Melanjutkan Kebaikan
Dalam kesempatan tersebut, Ust. Dr. Bairus Salim, M.Pd.I. menyampaikan tausiyah yang sarat makna tentang pentingnya menjaga hati, memperkuat silaturahmi, serta mewaspadai godaan syaitan pasca Ramadhan.
Ia menjelaskan bahwa halal bihalal bukan sekadar tradisi, tetapi memiliki makna mendalam dalam Islam, yakni saling memaafkan dan merelakan kesalahan antar sesama. Secara bahasa, “halal” merupakan lawan dari “haram”, yang menggambarkan kondisi hubungan yang sebelumnya mungkin tidak baik menjadi kembali bersih.
“Di bulan Syawal, kita saling memaafkan. Tradisi ini diperkuat dengan doa ‘Taqabbalallahu minna wa minkum’, yang bermakna semoga Allah menerima amal ibadah kita. Doa ini memiliki dasar dalam riwayat para sahabat,” jelasnya.
Lebih lanjut, ia menegaskan bahwa dalam berdoa, umat Islam tidak harus terpaku pada redaksi tertentu. Bahkan doa dengan bahasa sendiri, selama mengandung kebaikan, tetap diperbolehkan.
Dalam tausiyahnya, Ust.

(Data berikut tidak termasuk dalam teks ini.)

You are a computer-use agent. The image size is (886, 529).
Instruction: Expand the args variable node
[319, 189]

Bairus juga mengingatkan bahwa kondisi spiritual setelah Ramadhan perlu dijaga, karena berbeda dengan bulan Ramadhan, di bulan Syawal syaitan tidak lagi dibelenggu.
“Ketika Ramadhan, kita merasakan ibadah begitu ringan. Itu karena syaitan dibelenggu. Namun setelahnya, syaitan kembali bebas dan mulai menggoda manusia,” ujarnya.

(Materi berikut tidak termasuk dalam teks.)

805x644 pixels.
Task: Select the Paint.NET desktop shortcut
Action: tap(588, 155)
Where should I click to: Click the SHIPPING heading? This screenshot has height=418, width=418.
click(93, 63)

Ia menjelaskan bahwa salah satu strategi utama syaitan adalah menjerumuskan manusia ke dalam kesyirikan. Namun jika gagal, syaitan akan menggunakan cara lain yang lebih halus, yaitu memecah belah umat Islam melalui konflik, fitnah, dan memutus tali silaturahmi.
“Syaitan sangat cerdas. Ketika tidak berhasil menjerumuskan pada kesyirikan, ia akan mengadu domba. Inilah yang sering terjadi, termasuk di media sosial narasi yang memecah belah, menyalahkan, bahkan mengkafirkan,” tegasnya.
Menurutnya, fenomena perbedaan dalam penentuan hari raya, misalnya, tidak seharusnya menjadi pemicu perpecahan. Justru, umat Islam diajak untuk menyikapi dengan bijak dan tetap menjaga ukhuwah.
Ia juga menegaskan bahwa kegiatan halal bihalal seperti ini merupakan bagian dari upaya mempererat silaturahmi yang sangat dianjurkan dalam Islam.
“Apapun bentuk kegiatan yang menguatkan silaturahmi adalah amal saleh. Sebaliknya, memutus silaturahmi adalah dosa besar. Bahkan Nabi menyebutkan bahwa orang yang memutus silaturahmi tidak akan masuk surga,” ungkapnya.
Di akhir tausiyah, ia mengajak seluruh hadirin untuk menjaga konsistensi ibadah yang telah dilatih selama bulan Ramadhan, seperti salat, puasa sunnah, tilawah Al-Qur’an, dan amal kebaikan lainnya.
“Amalan yang paling dicintai Allah adalah yang dilakukan secara istiqamah, meskipun sedikit. Jangan sampai semangat ibadah hanya ada di bulan Ramadhan, lalu hilang setelahnya,” pesannya.
Kegiatan halal bihalal ini pun menjadi momentum refleksi dan penguatan nilai-nilai kebersamaan di lingkungan UM Metro, sekaligus mempererat ukhuwah Islamiyah antar civitas akademika.